The new English translation of the Roman Missal will usher in some of the most dramatic changes to the liturgy since the years following the Second Vatican Council. Clergy and laity will have to master prayers that differ—in some cases dramatically—from those they have been using for more than three decades. The significant changes to the texts of the Gloria and the Sanctus will make it very difficult to use familiar musical arrangements. These changes will render obsolete many introductory works of liturgical catechesis and require the development of new materials.

It is this latter need that The Mass: The Glory, the Mystery, the Tradition seeks to fill. Written by Cardinal Donald Wuerl, archbishop of Washington, and the Catholic author and EWTN television host Mike Aquilina, the book is one of the first popular works on the Eucharist to incorporate and explain the texts of the new translation. Instead of focusing heavily on the new words, however, the authors integrate them into a fresh look at the Mass and its various parts.

The book is divided into two parts. The first, entitled “What Makes the Mass?” discusses the history of the Eucharist and the physical elements used during its celebration: bread, wine, altar, ambo, vestments and so on. The second, entitled “The Mass as It Is,” is a step-by-step journey through the Mass from beginning to end, with explanations of the various actions, words and gestures.
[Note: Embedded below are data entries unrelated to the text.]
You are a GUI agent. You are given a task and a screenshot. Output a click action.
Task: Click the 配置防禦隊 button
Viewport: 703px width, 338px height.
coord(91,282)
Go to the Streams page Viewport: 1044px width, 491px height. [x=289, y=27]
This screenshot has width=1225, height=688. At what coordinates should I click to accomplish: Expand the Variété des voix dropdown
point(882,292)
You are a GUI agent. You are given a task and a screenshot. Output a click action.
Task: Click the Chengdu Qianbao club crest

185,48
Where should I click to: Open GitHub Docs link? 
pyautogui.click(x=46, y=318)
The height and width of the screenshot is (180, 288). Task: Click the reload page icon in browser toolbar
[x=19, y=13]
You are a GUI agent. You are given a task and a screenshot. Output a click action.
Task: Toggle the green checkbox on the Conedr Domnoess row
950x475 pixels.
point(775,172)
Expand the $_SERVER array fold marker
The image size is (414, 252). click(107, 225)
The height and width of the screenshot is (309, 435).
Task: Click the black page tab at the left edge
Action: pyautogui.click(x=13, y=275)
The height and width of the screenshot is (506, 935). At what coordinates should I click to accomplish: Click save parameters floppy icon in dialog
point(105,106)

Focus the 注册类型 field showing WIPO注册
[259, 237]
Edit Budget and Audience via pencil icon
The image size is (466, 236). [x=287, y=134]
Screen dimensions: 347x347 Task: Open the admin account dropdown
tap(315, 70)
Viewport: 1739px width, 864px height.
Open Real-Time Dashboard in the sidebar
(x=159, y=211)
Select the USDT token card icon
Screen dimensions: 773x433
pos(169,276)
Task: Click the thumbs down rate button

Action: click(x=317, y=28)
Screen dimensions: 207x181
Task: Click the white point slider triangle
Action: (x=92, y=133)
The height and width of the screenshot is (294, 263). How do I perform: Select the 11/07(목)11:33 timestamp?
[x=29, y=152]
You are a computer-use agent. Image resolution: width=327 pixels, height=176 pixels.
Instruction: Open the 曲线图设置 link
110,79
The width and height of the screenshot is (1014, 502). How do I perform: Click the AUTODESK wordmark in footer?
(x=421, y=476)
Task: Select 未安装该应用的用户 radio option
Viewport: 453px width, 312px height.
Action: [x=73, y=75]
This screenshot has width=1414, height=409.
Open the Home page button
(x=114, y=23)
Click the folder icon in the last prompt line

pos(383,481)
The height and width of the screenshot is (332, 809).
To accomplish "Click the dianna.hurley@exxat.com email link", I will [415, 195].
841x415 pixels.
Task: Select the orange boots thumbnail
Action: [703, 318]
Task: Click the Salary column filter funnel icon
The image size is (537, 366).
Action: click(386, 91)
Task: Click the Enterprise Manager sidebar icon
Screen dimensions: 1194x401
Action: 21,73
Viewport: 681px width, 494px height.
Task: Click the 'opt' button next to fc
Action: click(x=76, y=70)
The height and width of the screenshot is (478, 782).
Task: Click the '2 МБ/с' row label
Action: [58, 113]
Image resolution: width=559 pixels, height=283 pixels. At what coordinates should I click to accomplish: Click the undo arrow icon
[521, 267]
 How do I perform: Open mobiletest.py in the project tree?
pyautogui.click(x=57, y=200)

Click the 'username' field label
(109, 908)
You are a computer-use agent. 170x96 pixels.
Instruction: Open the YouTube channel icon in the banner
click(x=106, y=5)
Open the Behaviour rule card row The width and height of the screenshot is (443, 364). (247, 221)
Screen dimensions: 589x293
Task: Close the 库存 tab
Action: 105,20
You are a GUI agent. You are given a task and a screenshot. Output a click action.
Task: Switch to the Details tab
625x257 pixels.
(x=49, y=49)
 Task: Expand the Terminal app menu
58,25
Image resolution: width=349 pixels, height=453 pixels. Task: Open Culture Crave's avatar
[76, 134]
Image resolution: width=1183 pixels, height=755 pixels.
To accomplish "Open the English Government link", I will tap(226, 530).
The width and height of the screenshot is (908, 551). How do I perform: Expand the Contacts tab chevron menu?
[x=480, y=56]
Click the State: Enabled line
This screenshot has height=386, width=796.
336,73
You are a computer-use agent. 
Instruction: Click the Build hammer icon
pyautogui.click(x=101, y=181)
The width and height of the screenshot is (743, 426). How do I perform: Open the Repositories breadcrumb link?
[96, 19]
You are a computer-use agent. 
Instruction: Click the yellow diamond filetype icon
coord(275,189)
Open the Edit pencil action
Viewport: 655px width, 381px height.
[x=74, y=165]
The Mass is both comprehensive and easy to read and might serve as a good resource for adult catechumens and candidates or as the basis for a parish study group on the Eucharist. Although the language rarely rises to the poetic, some of the reflections on the individual parts of the Mass are lovely. The discussion of the Sign of the Cross, for example, notes how this simple gesture is a reflection on Christian faith, “tracing the way God loved the human race, descending from heaven to heart and taking flesh and then ascending to heaven, taking our glorified human nature with Him.”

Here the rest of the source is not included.